REQUIRED WORK: At the line that includes "Viewport: 1284px width, 777px height.", begin writing out the entries below exactly, and continue through the last line without adding anything.

[Saved data entries]
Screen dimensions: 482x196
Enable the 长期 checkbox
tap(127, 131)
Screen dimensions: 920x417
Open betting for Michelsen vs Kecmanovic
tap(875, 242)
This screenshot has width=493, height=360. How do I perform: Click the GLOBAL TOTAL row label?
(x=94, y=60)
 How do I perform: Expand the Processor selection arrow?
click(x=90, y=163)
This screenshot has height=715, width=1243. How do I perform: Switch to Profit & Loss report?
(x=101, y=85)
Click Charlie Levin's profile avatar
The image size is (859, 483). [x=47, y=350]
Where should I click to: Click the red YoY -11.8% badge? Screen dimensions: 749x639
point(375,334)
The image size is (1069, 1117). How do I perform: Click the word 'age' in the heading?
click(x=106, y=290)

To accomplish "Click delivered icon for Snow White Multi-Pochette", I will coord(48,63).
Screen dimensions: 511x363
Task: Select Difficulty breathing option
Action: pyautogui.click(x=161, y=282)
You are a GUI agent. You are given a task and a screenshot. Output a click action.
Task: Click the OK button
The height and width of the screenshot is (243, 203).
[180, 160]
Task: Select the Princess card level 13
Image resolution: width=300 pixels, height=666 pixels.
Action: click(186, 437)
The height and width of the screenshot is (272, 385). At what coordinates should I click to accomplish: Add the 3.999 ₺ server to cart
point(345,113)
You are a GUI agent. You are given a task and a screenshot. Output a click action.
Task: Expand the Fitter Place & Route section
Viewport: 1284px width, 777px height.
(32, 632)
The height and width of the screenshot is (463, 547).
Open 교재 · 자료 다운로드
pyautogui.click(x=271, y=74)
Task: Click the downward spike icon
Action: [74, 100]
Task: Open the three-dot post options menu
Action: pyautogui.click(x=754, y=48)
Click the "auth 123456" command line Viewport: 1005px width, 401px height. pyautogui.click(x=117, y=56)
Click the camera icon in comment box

SOLUTION FOR THIS TASK:
Viewport: 1284px width, 777px height.
(32, 632)
The height and width of the screenshot is (463, 547).
Open 교재 · 자료 다운로드
pyautogui.click(x=271, y=74)
Task: Click the downward spike icon
Action: [74, 100]
Task: Open the three-dot post options menu
Action: pyautogui.click(x=754, y=48)
Click the "auth 123456" command line Viewport: 1005px width, 401px height. pyautogui.click(x=117, y=56)
Click the camera icon in comment box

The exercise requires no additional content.